Les variétés des plantes utilisées présentent des caractéristiques semblables aux caractéristiques de ces mêmes plantes lorsqu’on les trouve poussant à l’état spontané dans la nature, hormis pour le basilic qui est une plante exclusivement cultivée.
Les plantes utilisées sont des plantes cultivées ou issues du ramassage de plantes sauvages. Les exigences du cahier des charges pour ces étapes intègrent les bonnes pratiques agricoles applicables à ces cultures et le respect de l’environnement. Quant au ramassage, il assure une fonction économique mais aussi environnementale en participant à l’entretien des zones de garrigues et de montagne sèche par une gestion efficace des sites de cueillette.
Ces plantes sont ensuite séchées sur des séchoirs, battues par les exploitants agricoles. Les plantes sont ensuite sélectionnées pour n’extraire des récoltes que les lots de plantes disposant des qualités intrinsèques permettant d’obtenir le niveau qualitatif exigé pour le mélange par le cahier des charges.
Elles sont triées puis elles sont coupées. Ces opérations sont effectuées plante par plante afin d’adapter au mieux et de maîtriser les différents paramètres de ces différents processus. Une fois ces étapes passées, les lots de thym, romarin, sarriette, origan et basilic sont constitués essentiellement de leurs constituants aromatiques, c'est-à-dire les feuilles, et exempts d’un maximum d’éléments étrangers, minéraux ou végétaux et de leurs tiges.

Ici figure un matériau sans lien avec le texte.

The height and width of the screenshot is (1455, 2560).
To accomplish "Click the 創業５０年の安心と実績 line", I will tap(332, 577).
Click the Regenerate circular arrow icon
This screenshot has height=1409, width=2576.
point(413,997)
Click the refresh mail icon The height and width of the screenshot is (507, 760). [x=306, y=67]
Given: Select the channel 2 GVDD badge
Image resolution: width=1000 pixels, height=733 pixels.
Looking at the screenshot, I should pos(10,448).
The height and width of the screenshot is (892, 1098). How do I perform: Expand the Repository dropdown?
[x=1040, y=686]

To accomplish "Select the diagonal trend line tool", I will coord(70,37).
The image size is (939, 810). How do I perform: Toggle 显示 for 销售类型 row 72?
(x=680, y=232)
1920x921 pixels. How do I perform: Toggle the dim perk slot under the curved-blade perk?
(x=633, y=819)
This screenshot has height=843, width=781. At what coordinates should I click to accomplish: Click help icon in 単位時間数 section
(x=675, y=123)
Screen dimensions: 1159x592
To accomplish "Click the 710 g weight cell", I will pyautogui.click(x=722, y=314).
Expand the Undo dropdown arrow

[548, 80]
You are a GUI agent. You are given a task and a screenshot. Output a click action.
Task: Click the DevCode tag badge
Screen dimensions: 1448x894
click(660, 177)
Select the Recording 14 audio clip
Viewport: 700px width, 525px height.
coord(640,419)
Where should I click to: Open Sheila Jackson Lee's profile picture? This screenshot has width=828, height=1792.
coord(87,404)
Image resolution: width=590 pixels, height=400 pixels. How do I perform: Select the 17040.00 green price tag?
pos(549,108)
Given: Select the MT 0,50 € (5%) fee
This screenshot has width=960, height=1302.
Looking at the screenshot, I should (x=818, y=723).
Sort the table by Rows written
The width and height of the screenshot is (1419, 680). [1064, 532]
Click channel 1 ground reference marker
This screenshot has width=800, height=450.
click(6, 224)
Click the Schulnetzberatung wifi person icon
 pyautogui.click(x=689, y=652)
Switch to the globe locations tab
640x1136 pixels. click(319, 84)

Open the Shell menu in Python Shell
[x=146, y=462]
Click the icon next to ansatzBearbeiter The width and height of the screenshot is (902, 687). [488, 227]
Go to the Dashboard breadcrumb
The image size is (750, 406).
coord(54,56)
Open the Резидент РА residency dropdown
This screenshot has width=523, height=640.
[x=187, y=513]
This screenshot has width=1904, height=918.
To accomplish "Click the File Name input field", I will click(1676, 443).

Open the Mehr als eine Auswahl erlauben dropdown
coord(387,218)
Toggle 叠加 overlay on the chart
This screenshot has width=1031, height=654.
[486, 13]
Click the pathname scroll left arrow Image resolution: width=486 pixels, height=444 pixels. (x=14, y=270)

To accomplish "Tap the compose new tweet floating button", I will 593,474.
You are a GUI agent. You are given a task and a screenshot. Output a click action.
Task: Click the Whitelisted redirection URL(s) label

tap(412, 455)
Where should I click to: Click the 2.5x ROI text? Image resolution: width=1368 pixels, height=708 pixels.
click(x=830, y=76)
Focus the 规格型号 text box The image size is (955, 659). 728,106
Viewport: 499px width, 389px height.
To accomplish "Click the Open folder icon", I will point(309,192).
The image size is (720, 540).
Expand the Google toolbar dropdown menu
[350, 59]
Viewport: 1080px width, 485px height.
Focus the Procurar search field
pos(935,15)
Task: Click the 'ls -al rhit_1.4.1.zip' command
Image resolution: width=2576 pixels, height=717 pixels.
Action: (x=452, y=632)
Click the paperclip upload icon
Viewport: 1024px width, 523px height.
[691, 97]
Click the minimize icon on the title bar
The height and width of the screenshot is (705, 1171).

Elles sont ensuite mélangées dans les proportions définies ci-dessus. Le mélange est systématiquement débactérisé à la vapeur afin de s’affranchir du risque de présence de micro-organismes pathogènes.
Après un contrôle final, le mélange est conditionné en vrac ou en unité de vente consommateur.
L’ensemble de ces opérations fait l’objet d’enregistrements permettant d’assurer la traçabilité ascendante et descendante du produit, de la parcelle jusqu’au consommateur.